If you do the organic farm route, you can dedicate the winters (or however long the off season is) to writing your book! That being said, I would make sure to check with the local laws about food sales. Regulations have beome worse and worse and these days. Even roadside farmers markets are being shut down.

 

Anyways, That's a tough call, maybe you can visit a farm to get an idea of what the everyday work would be like. Then you can compare it to your past "real job" experience to see which one would be emotionally sustainable long term.
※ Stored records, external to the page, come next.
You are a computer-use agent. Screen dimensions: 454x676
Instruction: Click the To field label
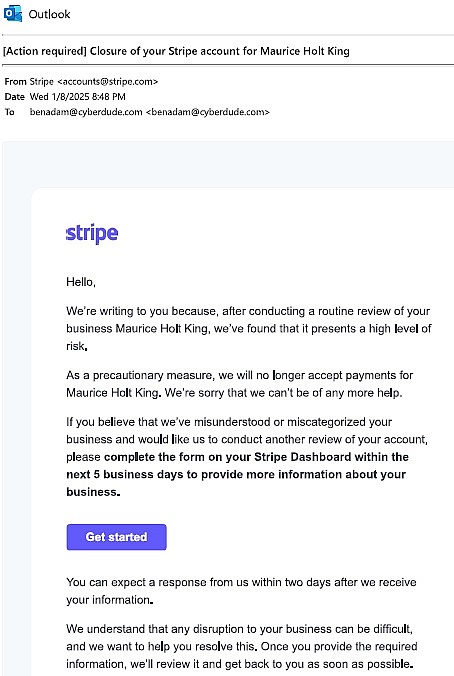point(9,112)
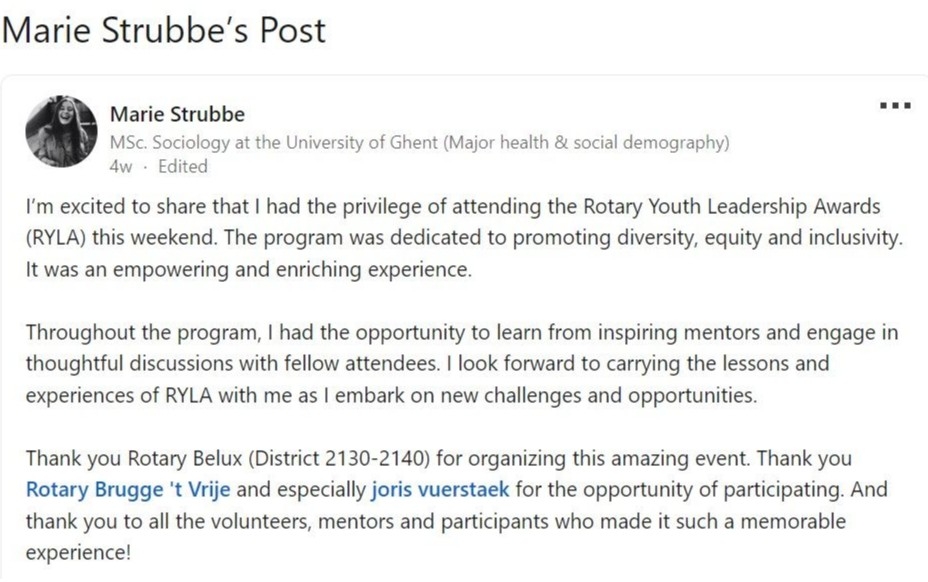Click the 4w post timestamp
Screen dimensions: 928x582
[x=120, y=166]
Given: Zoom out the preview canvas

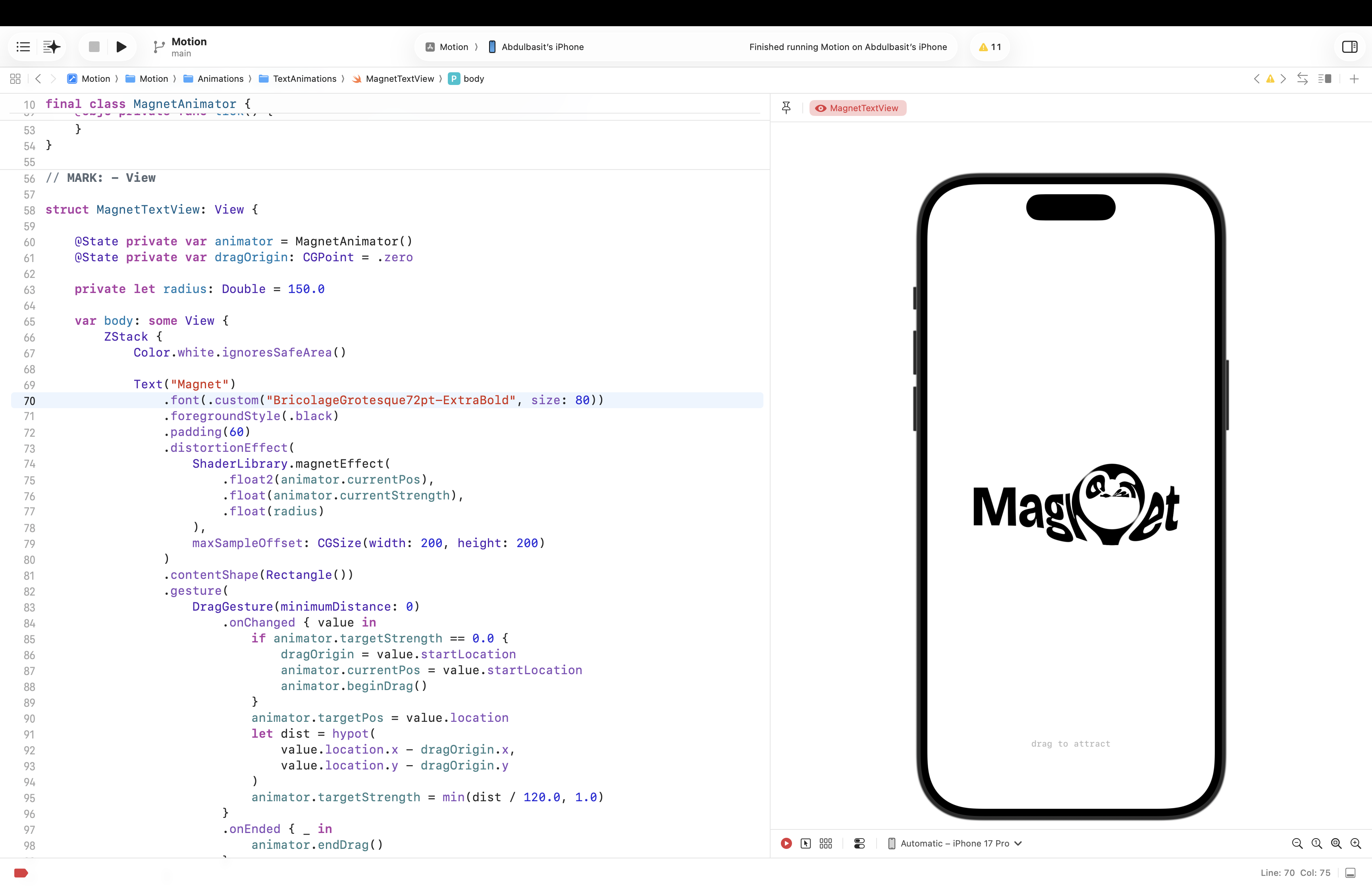Looking at the screenshot, I should (1297, 843).
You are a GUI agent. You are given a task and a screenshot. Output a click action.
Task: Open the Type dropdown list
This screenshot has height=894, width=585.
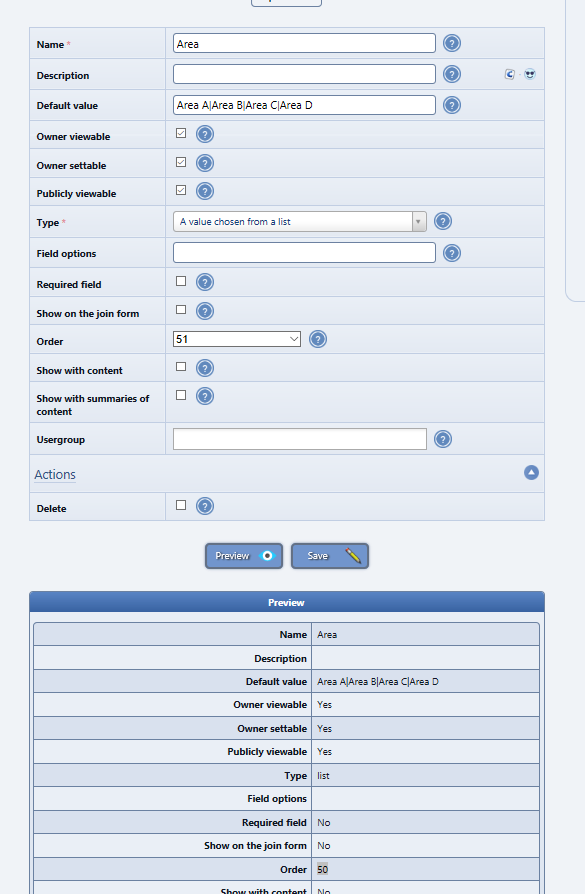point(299,222)
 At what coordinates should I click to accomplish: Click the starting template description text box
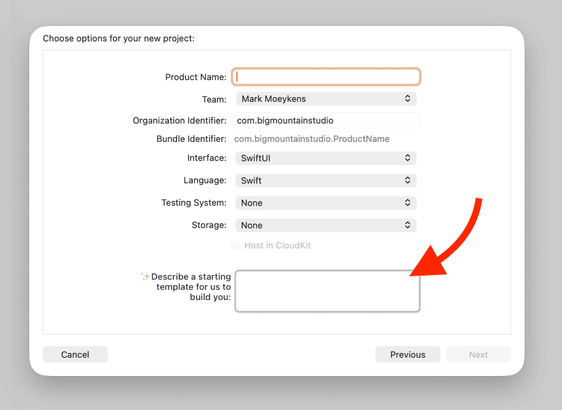pos(327,291)
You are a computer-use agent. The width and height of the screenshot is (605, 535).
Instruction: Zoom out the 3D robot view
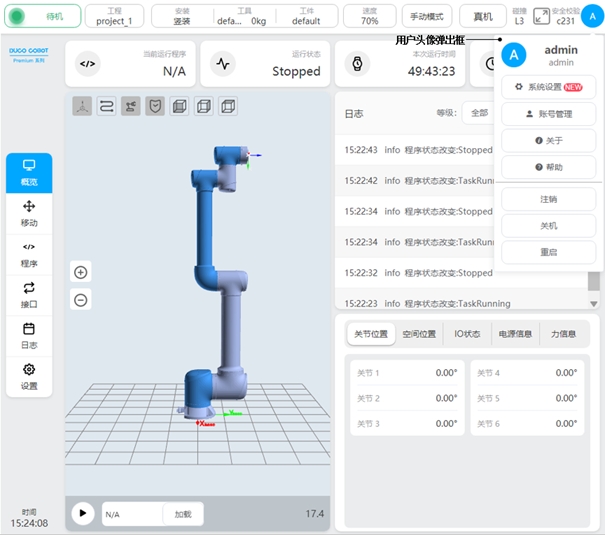pyautogui.click(x=81, y=300)
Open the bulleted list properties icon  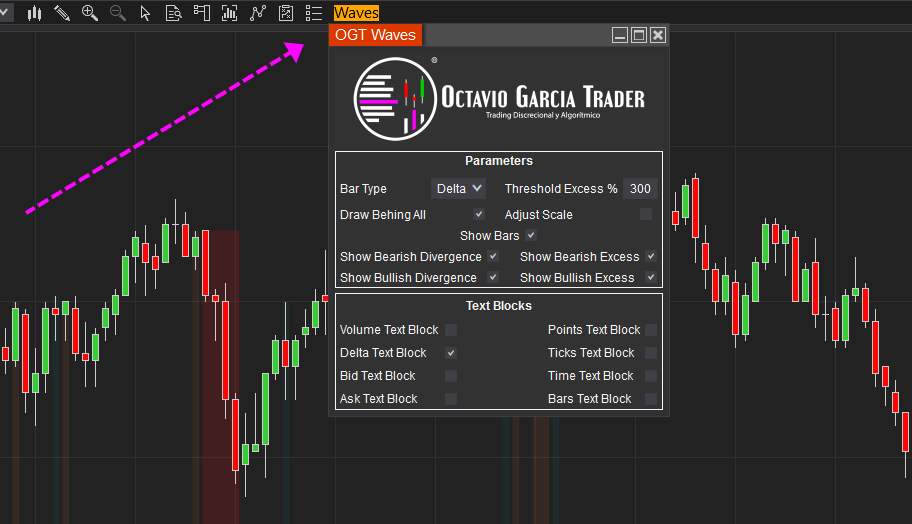click(x=314, y=13)
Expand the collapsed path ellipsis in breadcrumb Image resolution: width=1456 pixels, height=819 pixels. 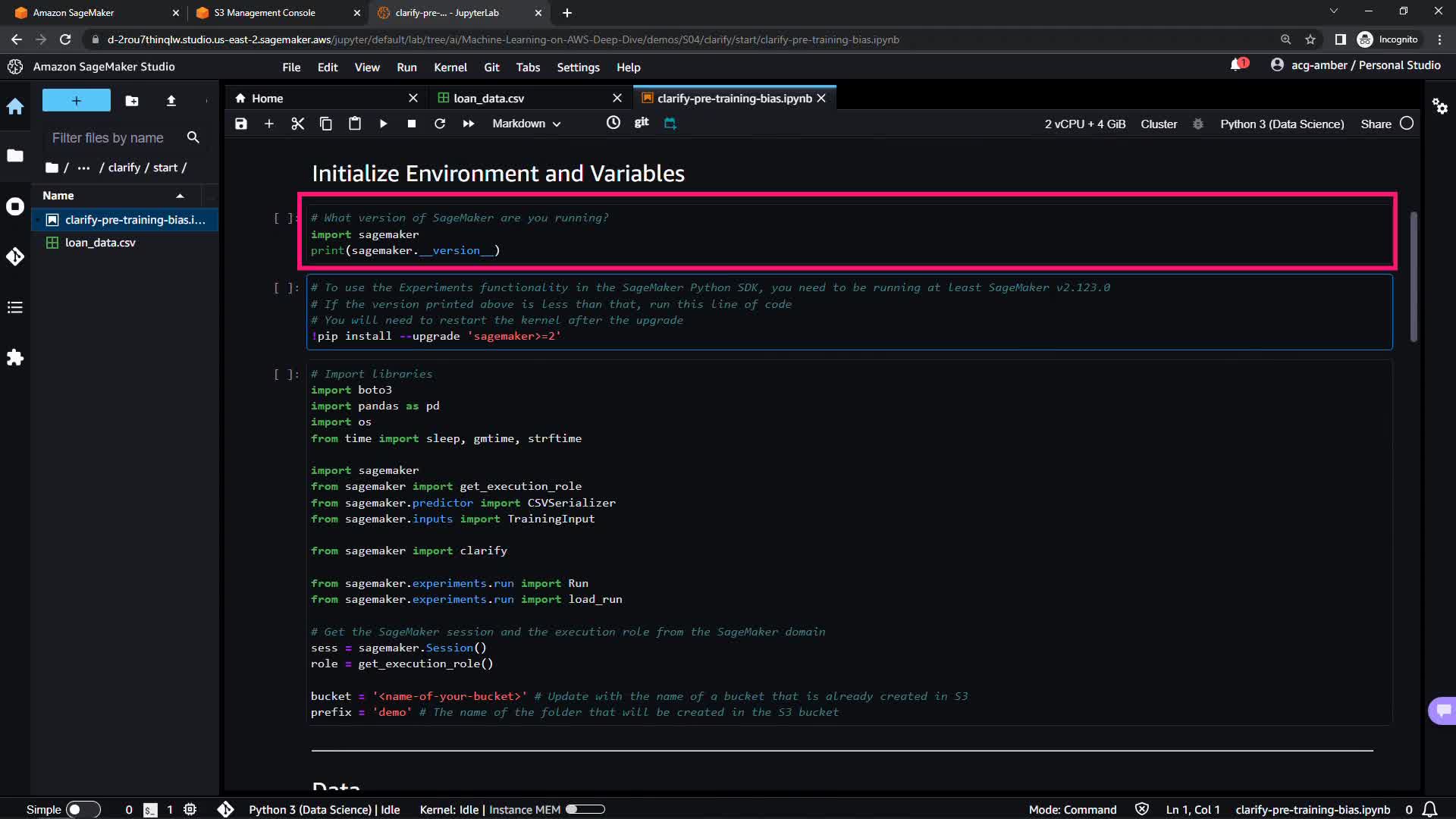click(83, 168)
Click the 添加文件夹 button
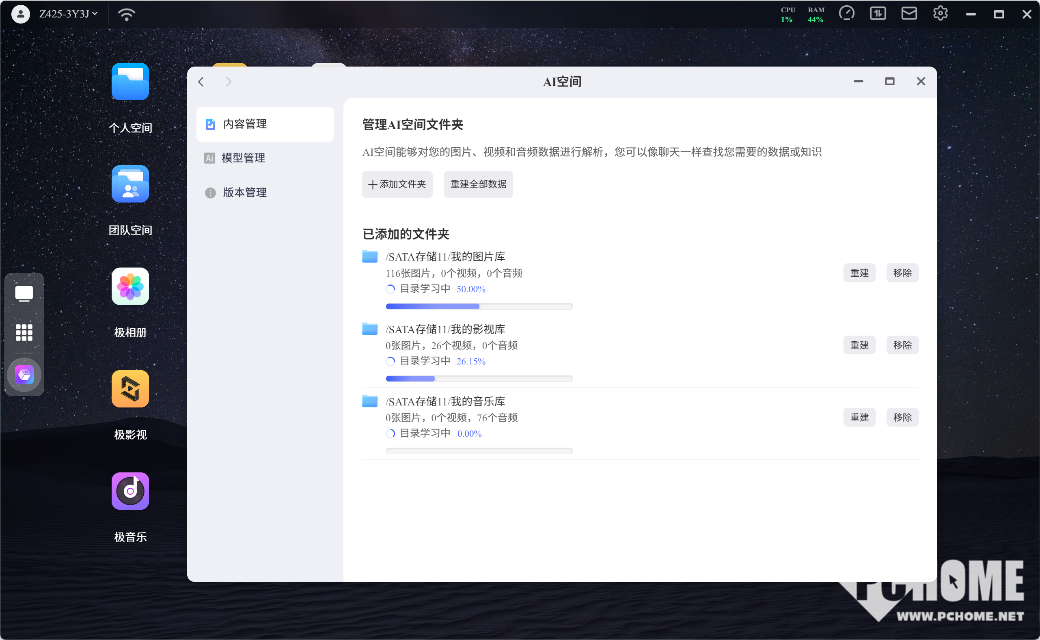This screenshot has width=1040, height=640. pos(397,184)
Thanks 34jake, I will take it all you have recommended into consideration, some of it I had thought of already but glad to see I am not the only one these things seem relevant to.

Posted

Get a job and do your writing in your spare time, until you reach a point, if you reach a point, where you find you really need more time to write. Lots of people work a full week, look after kids, and renovate their house all at the same time. If you work and then write in your spare time you'll avoid the trap of potentially wasting a lot of time (I'm just speculating, but perhaps you'll struggle to find focus, etc - that doesn't matter so much when it's on the side instead of taking over your life). Plus you can pay the relatives more - I feel like doing that proactive work in order to support myself helps to keep me focussed, wheras in my student days the night and days blended together with no structure and I'm pretty sure the net achievement was less than if I had worked during that time.   Obviously you know yurself better than me : )

Posted

Hannibal, Thank you I appreciate your feedback.For the time being i am critically watching myself to make sure i am being productive, and focusing on increasing that net productivity, i've noticed when i don't have a deadline i work with less of a sense of urgency, so I started setting deadlines.I have never embraced structure so I really want to set and keep my own boundaries and so far I am having success, enough to add more boundaries/goals and be confident i will live up to them.And my relatives are very happy with the work i do for them, it is satisfying. and interesting. Though they could feasably keep me busy for years (seriously) it is no lifestyle to plan a life around. So while I can take advatange of it to give myself the fluidity to work on self-repair for the moment I will eventually, need to develop a more consistent plan for income (Farming or Other).